INFOSUMUT24 – Pemandangan yang bikin hati siapapun miris melihat kondisi sekolah Madrasah Ibtidaiyah Swasta (MIS) Desa Perjaga, Kecamatan Sitelu Tali Urang Jehe, Kabupaten Pakpak Bharat – Sumut yang sudah terlihat terbengkalai namun masih beroperasi aktif bahkan betapa tidak tersayatnya hati, puluhan murid belajar di sekolah yang sudah tidak layak di gunakan.
Anak didik Madrasah tersebut belajar dibangunan yang kondisinya memprihatinkan. Bagian atapnya terlihat bocor bocor dinding keropos dan kondisi sekolah yang tidak layak itu juga telah viral di media sosial facebook.
Diketahui, sebanyak 50 orang siswa/ i serta 6 orang guru tenaga pendidik yang melakukan kegiatan belajar mengajar di Madrasah terpaksa belajar dikelas yang sudah tidak layak digunakan.
Sekilas bangunan ini lebih mirip kandang sapi ketimbang sebuah sekolah. Dari 6 bagunan ruangan sekolah ada dua yang rusak berat dan tersisa 4 ruang kelas yang juga kondisinya sangat memprihatinkan.

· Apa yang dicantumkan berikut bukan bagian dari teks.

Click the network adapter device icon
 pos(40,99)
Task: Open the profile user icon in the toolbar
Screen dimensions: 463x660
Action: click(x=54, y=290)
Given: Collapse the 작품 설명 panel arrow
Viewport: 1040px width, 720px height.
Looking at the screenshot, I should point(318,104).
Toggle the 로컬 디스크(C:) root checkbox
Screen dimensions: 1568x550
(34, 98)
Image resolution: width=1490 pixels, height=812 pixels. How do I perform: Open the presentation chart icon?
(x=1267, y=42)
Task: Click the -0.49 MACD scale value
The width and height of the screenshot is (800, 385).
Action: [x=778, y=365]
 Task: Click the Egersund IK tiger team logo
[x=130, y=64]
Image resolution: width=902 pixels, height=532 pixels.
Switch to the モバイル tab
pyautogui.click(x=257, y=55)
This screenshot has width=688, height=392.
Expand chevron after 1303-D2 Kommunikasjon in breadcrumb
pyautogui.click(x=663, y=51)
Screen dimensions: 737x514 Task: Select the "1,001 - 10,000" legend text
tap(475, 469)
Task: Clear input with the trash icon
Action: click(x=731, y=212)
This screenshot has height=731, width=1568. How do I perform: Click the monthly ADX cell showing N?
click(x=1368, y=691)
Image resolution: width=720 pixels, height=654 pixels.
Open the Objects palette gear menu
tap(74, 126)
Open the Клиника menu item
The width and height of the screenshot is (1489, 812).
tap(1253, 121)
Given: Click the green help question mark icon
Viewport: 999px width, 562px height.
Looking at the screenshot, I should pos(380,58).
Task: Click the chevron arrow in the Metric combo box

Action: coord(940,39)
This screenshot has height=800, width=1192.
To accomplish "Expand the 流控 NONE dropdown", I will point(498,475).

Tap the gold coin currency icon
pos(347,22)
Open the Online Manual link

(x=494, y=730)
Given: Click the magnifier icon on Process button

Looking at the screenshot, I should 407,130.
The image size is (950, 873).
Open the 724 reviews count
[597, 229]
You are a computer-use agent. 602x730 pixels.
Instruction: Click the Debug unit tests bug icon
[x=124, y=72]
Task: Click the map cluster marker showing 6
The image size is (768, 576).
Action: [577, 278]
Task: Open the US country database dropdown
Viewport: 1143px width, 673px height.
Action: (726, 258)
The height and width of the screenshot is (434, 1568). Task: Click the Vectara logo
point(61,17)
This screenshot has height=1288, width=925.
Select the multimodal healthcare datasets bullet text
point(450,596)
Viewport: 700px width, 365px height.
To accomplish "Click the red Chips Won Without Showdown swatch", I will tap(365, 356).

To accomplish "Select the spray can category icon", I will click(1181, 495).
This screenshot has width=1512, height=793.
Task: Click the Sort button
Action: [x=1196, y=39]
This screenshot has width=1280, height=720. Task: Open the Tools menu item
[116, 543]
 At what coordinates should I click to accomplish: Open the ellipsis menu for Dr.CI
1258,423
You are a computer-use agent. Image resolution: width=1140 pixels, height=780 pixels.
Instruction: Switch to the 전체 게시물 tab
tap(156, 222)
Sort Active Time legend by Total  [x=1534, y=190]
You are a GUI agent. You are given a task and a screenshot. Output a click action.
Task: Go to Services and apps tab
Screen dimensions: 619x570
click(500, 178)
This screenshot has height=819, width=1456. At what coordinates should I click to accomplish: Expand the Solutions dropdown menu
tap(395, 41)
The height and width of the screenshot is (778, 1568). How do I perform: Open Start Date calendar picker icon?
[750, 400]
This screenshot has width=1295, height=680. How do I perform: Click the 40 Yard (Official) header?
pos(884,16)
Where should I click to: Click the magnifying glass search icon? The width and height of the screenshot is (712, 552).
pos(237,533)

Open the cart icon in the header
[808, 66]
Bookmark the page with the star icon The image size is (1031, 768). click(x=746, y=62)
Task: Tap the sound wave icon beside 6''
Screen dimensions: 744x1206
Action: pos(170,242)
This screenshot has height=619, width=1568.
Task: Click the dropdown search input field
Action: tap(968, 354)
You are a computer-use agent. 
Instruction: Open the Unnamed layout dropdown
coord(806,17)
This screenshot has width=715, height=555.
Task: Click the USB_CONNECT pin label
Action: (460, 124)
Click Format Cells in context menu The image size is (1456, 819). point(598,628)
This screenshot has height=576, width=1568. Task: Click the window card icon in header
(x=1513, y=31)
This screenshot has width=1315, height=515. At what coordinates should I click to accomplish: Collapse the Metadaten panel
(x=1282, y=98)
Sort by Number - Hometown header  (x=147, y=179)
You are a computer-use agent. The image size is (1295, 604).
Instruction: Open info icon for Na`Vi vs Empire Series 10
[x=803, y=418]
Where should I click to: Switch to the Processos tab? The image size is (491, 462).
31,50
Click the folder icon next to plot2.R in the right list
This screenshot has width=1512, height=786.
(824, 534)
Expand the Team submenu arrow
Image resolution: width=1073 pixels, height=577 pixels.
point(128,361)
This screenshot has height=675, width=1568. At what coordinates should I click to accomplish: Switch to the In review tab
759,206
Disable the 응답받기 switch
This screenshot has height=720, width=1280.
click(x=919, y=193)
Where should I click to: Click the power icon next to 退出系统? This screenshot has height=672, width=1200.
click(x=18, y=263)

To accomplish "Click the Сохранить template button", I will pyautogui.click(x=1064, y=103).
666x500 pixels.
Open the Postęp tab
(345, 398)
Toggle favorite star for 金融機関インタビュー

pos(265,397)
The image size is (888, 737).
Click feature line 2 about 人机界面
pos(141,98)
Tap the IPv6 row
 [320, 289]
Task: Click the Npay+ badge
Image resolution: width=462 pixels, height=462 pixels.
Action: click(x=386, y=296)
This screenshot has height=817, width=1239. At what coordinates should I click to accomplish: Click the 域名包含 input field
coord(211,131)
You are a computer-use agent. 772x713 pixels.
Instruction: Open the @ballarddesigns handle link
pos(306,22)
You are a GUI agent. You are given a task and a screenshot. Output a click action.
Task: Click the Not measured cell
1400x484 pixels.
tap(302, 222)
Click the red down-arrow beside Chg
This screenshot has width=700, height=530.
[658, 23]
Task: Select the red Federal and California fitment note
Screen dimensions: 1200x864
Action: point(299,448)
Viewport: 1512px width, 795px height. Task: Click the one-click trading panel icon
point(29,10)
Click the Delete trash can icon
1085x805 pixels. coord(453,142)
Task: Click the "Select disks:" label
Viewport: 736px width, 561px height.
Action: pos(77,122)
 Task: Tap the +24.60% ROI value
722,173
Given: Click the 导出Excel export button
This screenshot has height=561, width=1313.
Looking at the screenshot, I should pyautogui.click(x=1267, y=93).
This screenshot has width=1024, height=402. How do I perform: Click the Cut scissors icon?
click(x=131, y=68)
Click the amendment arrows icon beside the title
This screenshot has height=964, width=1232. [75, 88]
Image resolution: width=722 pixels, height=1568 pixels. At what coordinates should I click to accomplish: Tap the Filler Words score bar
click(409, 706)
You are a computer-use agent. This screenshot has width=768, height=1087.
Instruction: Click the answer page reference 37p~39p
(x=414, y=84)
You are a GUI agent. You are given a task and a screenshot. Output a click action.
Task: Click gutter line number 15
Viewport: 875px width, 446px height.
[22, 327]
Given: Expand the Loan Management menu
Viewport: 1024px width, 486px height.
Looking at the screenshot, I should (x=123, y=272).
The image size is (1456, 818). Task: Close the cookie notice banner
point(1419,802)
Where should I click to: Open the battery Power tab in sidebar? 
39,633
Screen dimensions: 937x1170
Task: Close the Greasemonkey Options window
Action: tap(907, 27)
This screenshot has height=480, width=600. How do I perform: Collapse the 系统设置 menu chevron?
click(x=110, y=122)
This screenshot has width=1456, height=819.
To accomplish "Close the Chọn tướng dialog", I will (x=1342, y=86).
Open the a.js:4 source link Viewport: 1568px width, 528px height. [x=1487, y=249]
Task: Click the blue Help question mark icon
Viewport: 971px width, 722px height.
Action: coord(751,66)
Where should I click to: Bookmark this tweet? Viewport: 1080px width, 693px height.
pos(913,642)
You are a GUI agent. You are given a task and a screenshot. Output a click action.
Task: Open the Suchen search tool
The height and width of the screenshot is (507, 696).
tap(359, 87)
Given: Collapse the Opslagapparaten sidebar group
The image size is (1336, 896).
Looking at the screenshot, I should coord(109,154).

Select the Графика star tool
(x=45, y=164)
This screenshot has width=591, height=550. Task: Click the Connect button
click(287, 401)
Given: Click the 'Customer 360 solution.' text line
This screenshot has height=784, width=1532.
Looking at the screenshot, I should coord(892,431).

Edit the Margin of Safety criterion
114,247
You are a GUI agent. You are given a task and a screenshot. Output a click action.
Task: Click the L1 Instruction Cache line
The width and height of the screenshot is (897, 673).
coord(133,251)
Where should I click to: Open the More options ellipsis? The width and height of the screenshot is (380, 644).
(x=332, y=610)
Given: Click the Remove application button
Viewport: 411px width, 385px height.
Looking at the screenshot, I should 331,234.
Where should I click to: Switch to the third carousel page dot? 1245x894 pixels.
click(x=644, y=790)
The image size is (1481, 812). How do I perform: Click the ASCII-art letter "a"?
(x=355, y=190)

Informasi yang dihimpun, sekolah Madrasah tersebut dulunya sebelum kemerdekaan didirikan oleh seorang tokoh bermarga Berutu sebagai sekolah mengaji tepatnya setelah kemerdekaan sekolah mengaji tersebut diberi nama Madrasah Ibtidaiyah Swasta hingga saat ini.
Sejak dibangun puluhan tahun silam sekolah Madrasah ini bagaikan tak terurus. Bahkan Pemerintah setempat pun sepertinya belum menyambangi sekolah ini.
Bangunan yang tadinya memiliki 6 ruang kelas kini tinggal 4 ruangan. Apa daya siswa pun harus belajar di 4 ruangan ini secara bergantian.
“Ruangannya rusak dan bocor dan sudah tidak layak” kata Tia Berutu, salah seorang guru pengajar, Sabtu(2/11/2024).
Menanggapi hal tersebut, Zulkarnaen Brutu salah seorang tokoh masyarakat di Kecamatan STTU Julu saat di konfirmasi mengatakan, bahwa Sekolah Madrasah tersebut dibagun oleh alm Kakek mereka dulunya sebagai sekolah pengajian. Namun setelah kemerdekaan, nama sekolah diganti menjadi Madrasah Ibtidaiyah Swasta.
Di jelaskan Zulkarnaen, dulu semasa Kepemimpinan Remigo Yolanda Berutu dan Kadis Pendidikan pada waktu itu dijabat Holler Sinamo, Madrasah tersebut pernah mendapat bantuan Dana Alokasi Khusus (DAK) rehap, sehingga bangunan kelas bertambah dan menjadi semi permanen setelah direnovasi.
“Sepengetahuan kami Madrasah ini pernah dapat bantuan rehap dan penambahan ruang kelas semasa Bupati Pak Remigo dan Kadisdiknya pak Holler Sinamo, tapi itu sudah berapa puluh tahun yang lalu, setelah itu sampai saat ini sama sekali terkesan tidak ada perhatian dari Pemkab Pakpak Bharat” sebut Zulkarnaen.
Ditambahkan Zulkarnaen, berdasarkan informasi bahwa pihak sekolah sudah berulang menyampaikan proposal permintaan bantuan untuk perbaikan ke Dinas Pendidikan Pakpak Bharat, namun hingga saat ini tidak kunjung di tanggapi.
Pelajar dan guru sangat mengharapkan bantuan untuk memperbaiki sekolah. Ini semata agar mereka bisa bersekolah dengan baik dan menjadi penerus bangsa.